CHECK YOUR UNDERSTANDING —
• a. Answer these questions about the AI personas text:
(i) What does Solomon produce for leaders?
(ii) Which three things does PyCode emphasize?
(iii) What are generic AI assistants engineered to maximize?
• b. Return the portion of the AI personas text from "PyCode: Python Mentor" up to and including "a senior engineer.", copied word for word.

PASSAGE PROVIDED —
Solomon: Strategic Reasoning Persona
A sparring partner for leaders, producing one-page decision briefs. Adapts between structured frameworks and crisis improvisation. Result: showed AI can sharpen executive decision-making by balancing ethics, trust, and feasibility.
Read more:
→ Stress Testing Artificial Cognition
→ From Frameworks to Chaos
→ Can AI Advise the Boardroom?
→ The AI Hall of Mirrors -

PyCode: Python Mentor & Code Generator
PyCode is a specialized coding tool that serves as both a Python generator and learning mentor. Emphasizes testing, security, and clarity. Result: delivered production-grade software patterns while mentoring like a senior engineer.
Read more:
→ The Python Cognitive Software Engineer
The Big Idea: Why Personas Matter
The "Companion Trap"
Most generic AI assistants fall into what can be called the companion trap. This is no accident — it is the product of engagement-driven business models. These systems are engineered to be endlessly polite, empathetic, and affirming in order to maximize user time-on-platform.
While this may appear helpful, it is in fact a predatory design pattern: exploiting loneliness, fostering dependency, and blurring the line between a tool and a relationship. The result is exploitation at scale, hidden behind the fig-leaf morality of a simple disclaimer.

SUPPLIED ENTRIES —
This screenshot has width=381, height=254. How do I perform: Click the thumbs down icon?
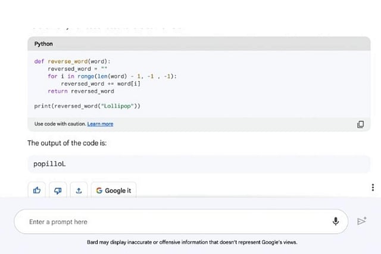58,190
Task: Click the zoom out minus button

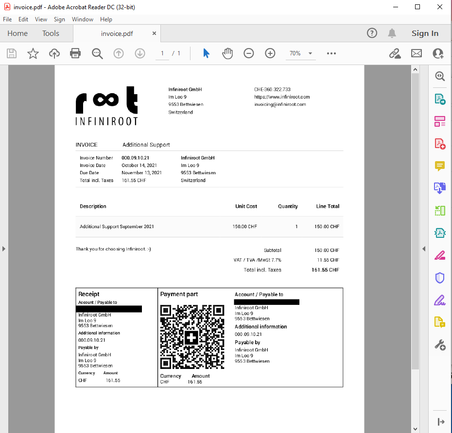Action: 249,53
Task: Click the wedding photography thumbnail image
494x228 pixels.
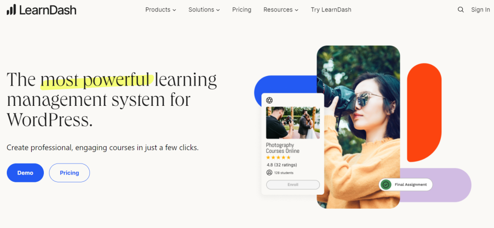Action: pyautogui.click(x=293, y=123)
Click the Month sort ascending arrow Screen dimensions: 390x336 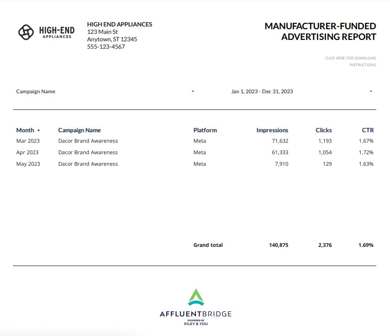tap(38, 130)
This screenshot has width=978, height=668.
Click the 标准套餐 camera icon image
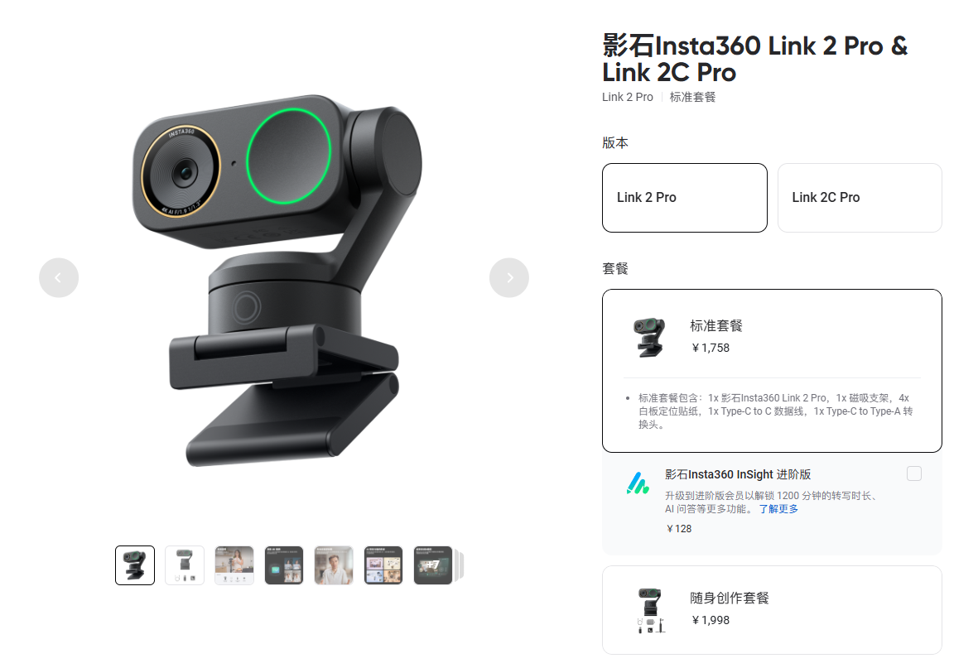click(649, 337)
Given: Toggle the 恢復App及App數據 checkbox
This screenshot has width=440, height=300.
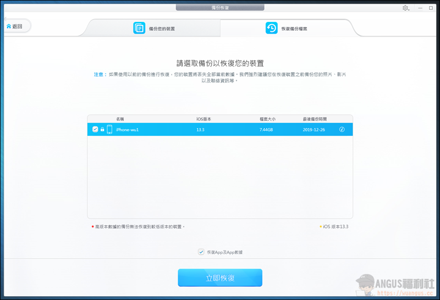Looking at the screenshot, I should 201,252.
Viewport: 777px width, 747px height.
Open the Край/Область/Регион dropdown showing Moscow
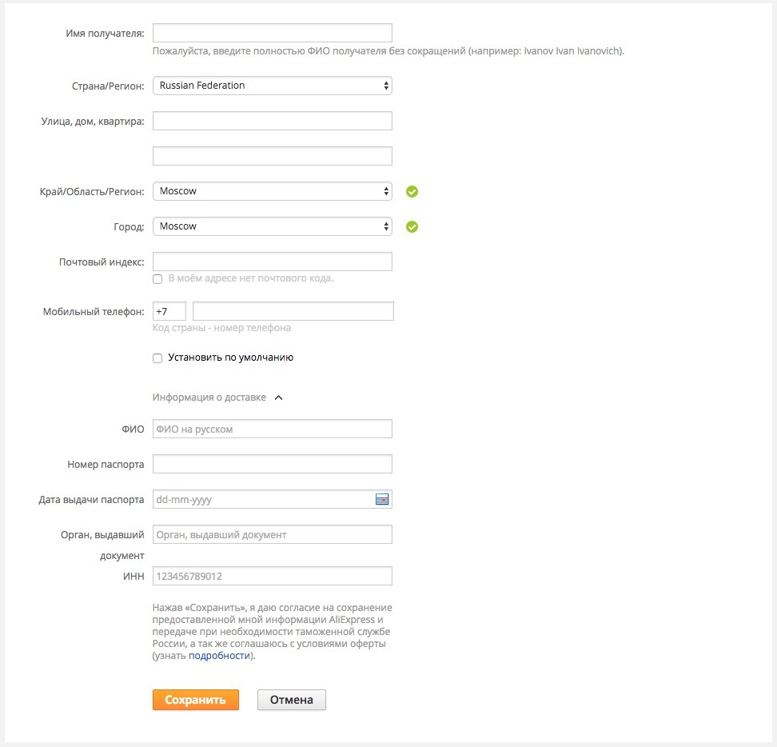tap(272, 191)
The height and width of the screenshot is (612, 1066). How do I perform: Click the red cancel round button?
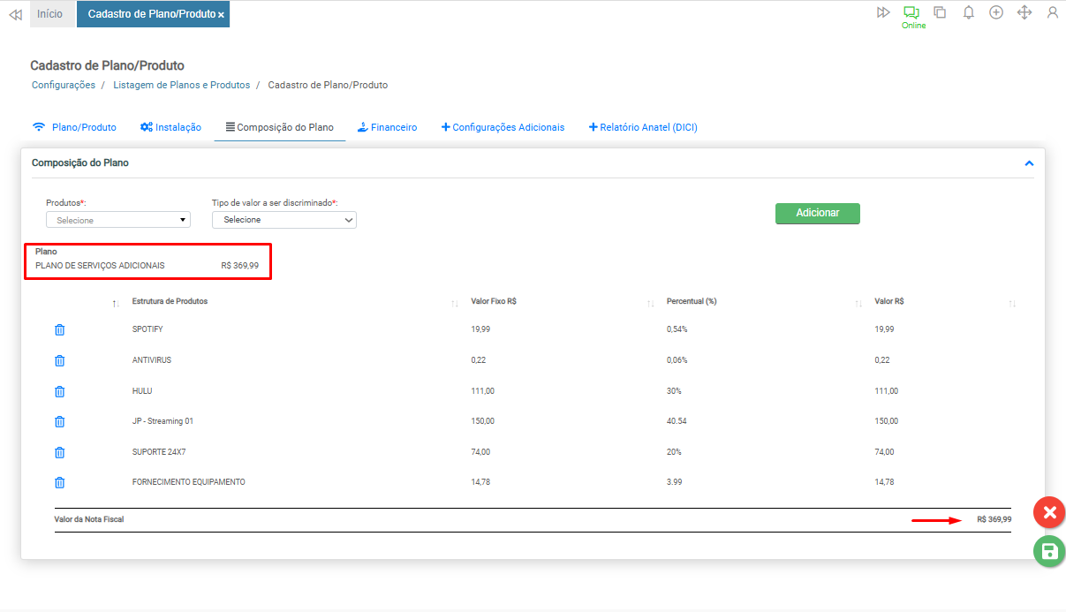[x=1048, y=512]
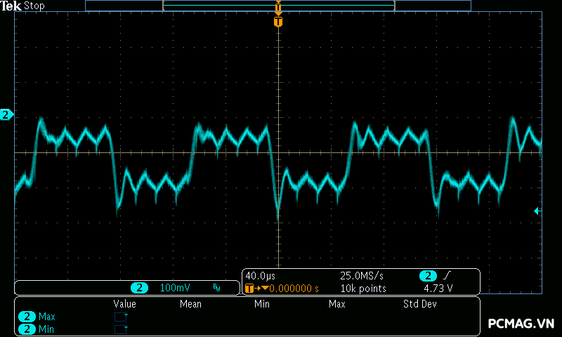Image resolution: width=562 pixels, height=337 pixels.
Task: Click the Tek logo
Action: pyautogui.click(x=11, y=6)
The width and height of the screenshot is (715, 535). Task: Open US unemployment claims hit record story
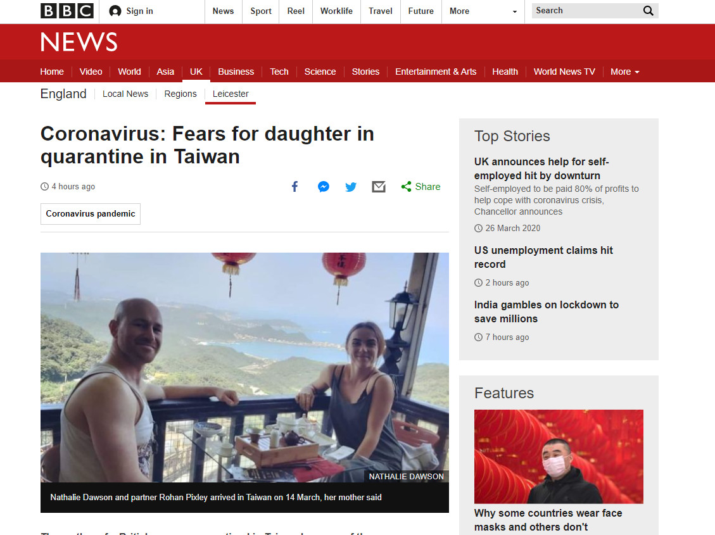point(543,258)
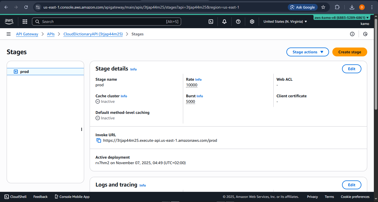The width and height of the screenshot is (378, 202).
Task: Open the help question-mark icon
Action: click(238, 21)
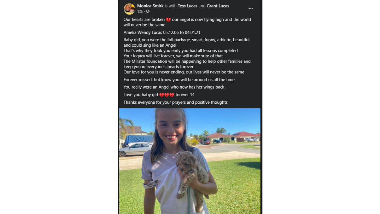Visit tagged Tess Lucas profile link
380x214 pixels.
pos(187,6)
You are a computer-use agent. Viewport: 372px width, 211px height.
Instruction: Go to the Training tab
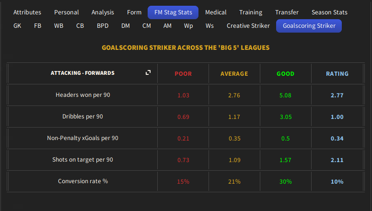point(251,12)
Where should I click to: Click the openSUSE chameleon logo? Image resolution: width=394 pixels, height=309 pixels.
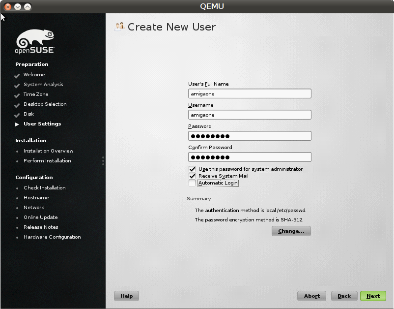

TASK ANSWERS —
• a.
(i) One-page decision briefs.
(ii) Testing, security, and clarity.
(iii) User time-on-platform.

• b.
PyCode: Python Mentor & Code Generator
PyCode is a specialized coding tool that serves as both a Python generator and learning mentor. Emphasizes testing, security, and clarity. Result: delivered production-grade software patterns while mentoring like a senior engineer.